---- Recorded data
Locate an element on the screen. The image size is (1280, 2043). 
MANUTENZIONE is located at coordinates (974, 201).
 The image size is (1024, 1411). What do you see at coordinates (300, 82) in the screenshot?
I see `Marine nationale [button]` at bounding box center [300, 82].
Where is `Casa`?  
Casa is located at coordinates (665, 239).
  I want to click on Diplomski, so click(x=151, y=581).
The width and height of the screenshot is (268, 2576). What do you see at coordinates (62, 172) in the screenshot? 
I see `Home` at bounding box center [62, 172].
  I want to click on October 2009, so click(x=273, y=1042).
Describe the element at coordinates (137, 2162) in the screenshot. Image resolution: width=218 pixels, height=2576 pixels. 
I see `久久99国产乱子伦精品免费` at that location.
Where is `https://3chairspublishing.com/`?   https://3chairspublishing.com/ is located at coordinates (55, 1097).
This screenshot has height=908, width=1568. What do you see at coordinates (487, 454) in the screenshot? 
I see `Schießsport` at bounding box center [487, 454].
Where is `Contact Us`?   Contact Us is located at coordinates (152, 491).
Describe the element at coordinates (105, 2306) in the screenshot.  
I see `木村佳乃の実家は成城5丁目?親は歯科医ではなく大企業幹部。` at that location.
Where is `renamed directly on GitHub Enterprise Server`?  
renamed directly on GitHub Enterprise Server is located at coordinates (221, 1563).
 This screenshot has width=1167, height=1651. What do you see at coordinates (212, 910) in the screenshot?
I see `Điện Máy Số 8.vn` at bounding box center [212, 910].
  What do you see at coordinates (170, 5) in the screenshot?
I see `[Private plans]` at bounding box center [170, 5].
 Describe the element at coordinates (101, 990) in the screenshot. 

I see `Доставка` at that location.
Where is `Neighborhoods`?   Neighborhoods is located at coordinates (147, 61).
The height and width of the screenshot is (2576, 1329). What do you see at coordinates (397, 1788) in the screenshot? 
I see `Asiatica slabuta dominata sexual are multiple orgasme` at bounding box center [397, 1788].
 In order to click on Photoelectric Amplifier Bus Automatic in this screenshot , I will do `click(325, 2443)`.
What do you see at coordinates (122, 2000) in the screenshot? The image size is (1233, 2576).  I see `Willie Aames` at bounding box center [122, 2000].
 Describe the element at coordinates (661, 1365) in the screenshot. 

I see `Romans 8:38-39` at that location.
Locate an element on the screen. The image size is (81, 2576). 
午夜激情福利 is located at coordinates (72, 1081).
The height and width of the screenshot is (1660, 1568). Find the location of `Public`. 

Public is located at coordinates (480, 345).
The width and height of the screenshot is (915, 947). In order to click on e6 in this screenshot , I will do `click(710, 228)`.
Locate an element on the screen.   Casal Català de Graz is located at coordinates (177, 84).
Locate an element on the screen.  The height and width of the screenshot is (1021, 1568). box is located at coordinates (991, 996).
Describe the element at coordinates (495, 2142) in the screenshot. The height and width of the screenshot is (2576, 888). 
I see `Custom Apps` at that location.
--------
▸ **Do this**: Reproduce the data verbatim, from its first line through the line containing "I want to click on Diplomski, so", both included.

▸ **Written reply**:
Locate an element on the screen. The image size is (1280, 2043). 
MANUTENZIONE is located at coordinates (974, 201).
 The image size is (1024, 1411). What do you see at coordinates (300, 82) in the screenshot?
I see `Marine nationale [button]` at bounding box center [300, 82].
Where is `Casa`?  
Casa is located at coordinates (665, 239).
  I want to click on Diplomski, so click(x=151, y=581).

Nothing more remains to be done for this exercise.